Using Pandas, you can load csv, xlsx, zip, txt, json, xml, html, images, hierarchical data, pdf, docx, mp3, mp4 or SQL data and visualise it in the form of structured columns and rows. Further, you can manipulate this data easily to add, edit or delete rows and columns.

Installing Pandas
Installing Pandas is as straightforward as installing any other library in Python. Just open your terminal (make sure you have Pip installed) and run the following piece of code:

pip install pandas

Loading data
As discussed earlier, you can load multiple types of data using Pandas.
I will create a simple csv file and load the data from that. For the purposes of this tutorial, I will use the examples of the current COVID-19 cases in different states across India.

States  Confirmed
Telangana 3496
Maharashtra 82968
Tamil Nadu 30152
Delhi 27654
Gujarat 19592

Figure 1: CSV data

In order to create a better visual for the data, I will use Jupyter Notebook (.ipynb) for this tutorial. However, you can create a simple .py file and run the program as well. In order to follow this tutorial using Jupyter notebook, do create a simple csv file as shown in Figure 1, and save it into the same folder as your .ipynb file.

Navigate to the folder of your csv file using the terminal and run Jupyter Notebook. The browser dashboard for Jupyter will open. Click New → Python 3. This will open up a fresh Python 3 notebook for you.
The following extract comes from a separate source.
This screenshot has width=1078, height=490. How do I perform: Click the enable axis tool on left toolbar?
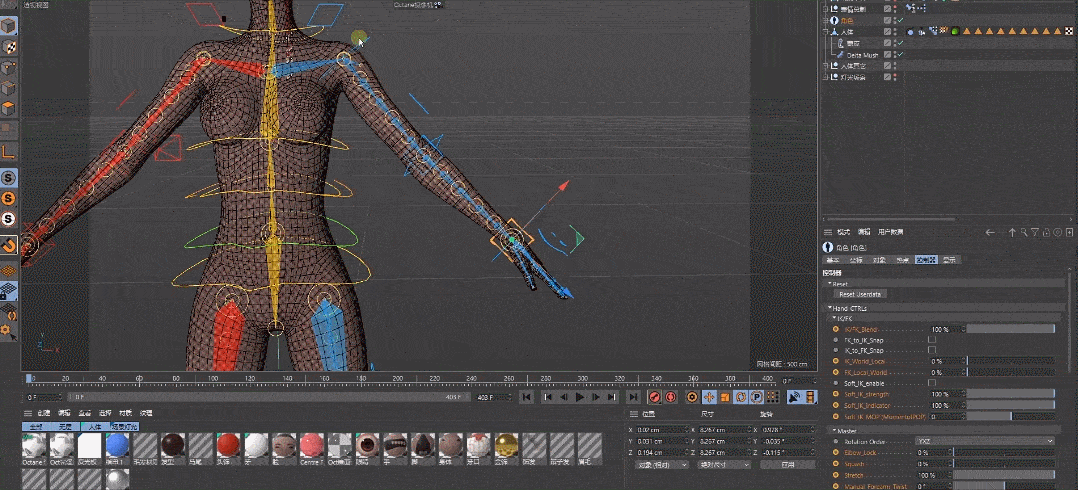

In the notebook, the first thing we need to do is import the Pandas library and load the csv file into a Pandas data frame. We do this using the read_csv() method in Pandas.

import pandas as pd

df = pd.read_csv(‘data.csv’)

A data frame in Pandas is a two-dimensional data structure, used to visualise data in the rows and columns format.

Visualising a data frame
In order to visualise the data frame, you can simply type the name of the variable you used to store the data frame in (in this case, it’s df) and run the code. That will give you a visual of the data as shown in Figure 2.

  States Confirmed
0 Telangana 3496
1 Maharashtra 82968
2 Tamil Nadu 30152
3 Delhi 27654
4 Gujarat 19592

Figure 2: Pandas data frame

However, printing the entire data frame may not always be ideal, especially if the data set is huge. You can instead use the head() method in Pandas to visualise the first five rows of data from the data frame.

#Visualize the first 5 rows of data frame
df.head()

You can also use the shape attribute in Pandas, which outputs a tuple that gives the total number of rows and columns in the data frame.

#Total no. of rows and columns
df.shape

In order to easily generate the basic statistical details pertaining to your data frame such as mean, standard deviation, etc, you can use the describe() function in Pandas that will visualise those details for you.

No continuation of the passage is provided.